__Problem statement__. Return all entries below exactly. Skip nothing.

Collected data
*-*-*
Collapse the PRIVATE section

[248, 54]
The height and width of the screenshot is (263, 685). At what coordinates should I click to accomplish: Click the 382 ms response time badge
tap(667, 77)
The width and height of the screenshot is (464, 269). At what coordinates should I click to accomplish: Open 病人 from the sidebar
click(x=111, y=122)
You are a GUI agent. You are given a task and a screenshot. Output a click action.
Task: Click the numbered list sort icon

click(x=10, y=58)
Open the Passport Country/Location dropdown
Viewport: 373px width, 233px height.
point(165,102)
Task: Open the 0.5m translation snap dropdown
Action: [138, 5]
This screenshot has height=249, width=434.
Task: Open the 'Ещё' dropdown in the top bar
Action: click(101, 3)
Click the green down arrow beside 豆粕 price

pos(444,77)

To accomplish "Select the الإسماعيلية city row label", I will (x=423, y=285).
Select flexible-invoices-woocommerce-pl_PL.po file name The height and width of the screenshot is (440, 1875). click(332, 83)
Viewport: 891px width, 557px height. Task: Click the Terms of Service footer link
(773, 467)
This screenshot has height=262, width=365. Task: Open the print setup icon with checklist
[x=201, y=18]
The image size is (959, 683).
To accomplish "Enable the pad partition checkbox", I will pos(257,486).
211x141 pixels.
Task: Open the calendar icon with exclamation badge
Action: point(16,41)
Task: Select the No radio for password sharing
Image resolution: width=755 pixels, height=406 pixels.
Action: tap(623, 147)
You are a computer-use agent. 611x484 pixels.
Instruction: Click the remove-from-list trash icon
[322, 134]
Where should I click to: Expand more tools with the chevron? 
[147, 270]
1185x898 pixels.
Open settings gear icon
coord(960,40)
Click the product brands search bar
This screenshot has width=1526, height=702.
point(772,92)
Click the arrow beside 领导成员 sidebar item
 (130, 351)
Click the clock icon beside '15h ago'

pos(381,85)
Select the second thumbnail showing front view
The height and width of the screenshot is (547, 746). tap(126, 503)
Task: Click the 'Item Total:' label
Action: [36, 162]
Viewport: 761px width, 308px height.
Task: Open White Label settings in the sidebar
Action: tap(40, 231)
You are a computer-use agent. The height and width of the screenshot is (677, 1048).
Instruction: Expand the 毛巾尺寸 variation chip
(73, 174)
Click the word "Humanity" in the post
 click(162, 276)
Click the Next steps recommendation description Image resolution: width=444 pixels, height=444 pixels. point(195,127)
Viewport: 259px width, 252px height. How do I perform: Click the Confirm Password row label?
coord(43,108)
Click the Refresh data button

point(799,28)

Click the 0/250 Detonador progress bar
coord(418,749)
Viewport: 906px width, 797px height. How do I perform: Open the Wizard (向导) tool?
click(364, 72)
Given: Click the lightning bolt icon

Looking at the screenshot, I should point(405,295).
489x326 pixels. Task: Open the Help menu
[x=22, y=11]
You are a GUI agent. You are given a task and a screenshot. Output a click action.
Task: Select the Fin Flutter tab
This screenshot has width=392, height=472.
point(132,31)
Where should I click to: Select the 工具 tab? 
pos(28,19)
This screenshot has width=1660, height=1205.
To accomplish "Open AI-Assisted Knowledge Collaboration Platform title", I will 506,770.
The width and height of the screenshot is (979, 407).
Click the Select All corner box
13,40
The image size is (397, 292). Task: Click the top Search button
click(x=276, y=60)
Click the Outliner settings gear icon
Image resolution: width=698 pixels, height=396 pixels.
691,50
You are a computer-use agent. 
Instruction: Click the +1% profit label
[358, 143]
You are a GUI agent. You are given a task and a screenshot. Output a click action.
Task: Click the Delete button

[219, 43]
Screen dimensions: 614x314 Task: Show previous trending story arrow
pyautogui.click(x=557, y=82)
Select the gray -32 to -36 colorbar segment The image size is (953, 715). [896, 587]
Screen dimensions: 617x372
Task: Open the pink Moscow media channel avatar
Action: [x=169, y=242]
*-*-*
__Answer to this problem__.
Collapse the PRIVATE section

[248, 54]
The height and width of the screenshot is (263, 685). At what coordinates should I click to accomplish: Click the 382 ms response time badge
tap(667, 77)
The width and height of the screenshot is (464, 269). At what coordinates should I click to accomplish: Open 病人 from the sidebar
click(x=111, y=122)
You are a GUI agent. You are given a task and a screenshot. Output a click action.
Task: Click the numbered list sort icon

click(x=10, y=58)
Open the Passport Country/Location dropdown
Viewport: 373px width, 233px height.
point(165,102)
Task: Open the 0.5m translation snap dropdown
Action: [138, 5]
This screenshot has height=249, width=434.
Task: Open the 'Ещё' dropdown in the top bar
Action: click(101, 3)
Click the green down arrow beside 豆粕 price

pos(444,77)

To accomplish "Select the الإسماعيلية city row label", I will (x=423, y=285).
Select flexible-invoices-woocommerce-pl_PL.po file name The height and width of the screenshot is (440, 1875). click(332, 83)
Viewport: 891px width, 557px height. Task: Click the Terms of Service footer link
(773, 467)
This screenshot has height=262, width=365. Task: Open the print setup icon with checklist
[x=201, y=18]
The image size is (959, 683).
To accomplish "Enable the pad partition checkbox", I will pos(257,486).
211x141 pixels.
Task: Open the calendar icon with exclamation badge
Action: point(16,41)
Task: Select the No radio for password sharing
Image resolution: width=755 pixels, height=406 pixels.
Action: tap(623, 147)
You are a computer-use agent. 611x484 pixels.
Instruction: Click the remove-from-list trash icon
[322, 134]
Where should I click to: Expand more tools with the chevron? 
[147, 270]
1185x898 pixels.
Open settings gear icon
coord(960,40)
Click the product brands search bar
This screenshot has width=1526, height=702.
point(772,92)
Click the arrow beside 领导成员 sidebar item
 (130, 351)
Click the clock icon beside '15h ago'

pos(381,85)
Select the second thumbnail showing front view
The height and width of the screenshot is (547, 746). tap(126, 503)
Task: Click the 'Item Total:' label
Action: [36, 162]
Viewport: 761px width, 308px height.
Task: Open White Label settings in the sidebar
Action: tap(40, 231)
You are a computer-use agent. The height and width of the screenshot is (677, 1048).
Instruction: Expand the 毛巾尺寸 variation chip
(73, 174)
Click the word "Humanity" in the post
 click(162, 276)
Click the Next steps recommendation description Image resolution: width=444 pixels, height=444 pixels. point(195,127)
Viewport: 259px width, 252px height. How do I perform: Click the Confirm Password row label?
coord(43,108)
Click the Refresh data button

point(799,28)

Click the 0/250 Detonador progress bar
coord(418,749)
Viewport: 906px width, 797px height. How do I perform: Open the Wizard (向导) tool?
click(364, 72)
Given: Click the lightning bolt icon

Looking at the screenshot, I should point(405,295).
489x326 pixels. Task: Open the Help menu
[x=22, y=11]
You are a GUI agent. You are given a task and a screenshot. Output a click action.
Task: Select the Fin Flutter tab
This screenshot has width=392, height=472.
point(132,31)
Where should I click to: Select the 工具 tab? 
pos(28,19)
This screenshot has width=1660, height=1205.
To accomplish "Open AI-Assisted Knowledge Collaboration Platform title", I will 506,770.
The width and height of the screenshot is (979, 407).
Click the Select All corner box
13,40
The image size is (397, 292). Task: Click the top Search button
click(x=276, y=60)
Click the Outliner settings gear icon
Image resolution: width=698 pixels, height=396 pixels.
691,50
You are a computer-use agent. 
Instruction: Click the +1% profit label
[358, 143]
You are a GUI agent. You are given a task and a screenshot. Output a click action.
Task: Click the Delete button

[219, 43]
Screen dimensions: 614x314 Task: Show previous trending story arrow
pyautogui.click(x=557, y=82)
Select the gray -32 to -36 colorbar segment The image size is (953, 715). [896, 587]
Screen dimensions: 617x372
Task: Open the pink Moscow media channel avatar
Action: [x=169, y=242]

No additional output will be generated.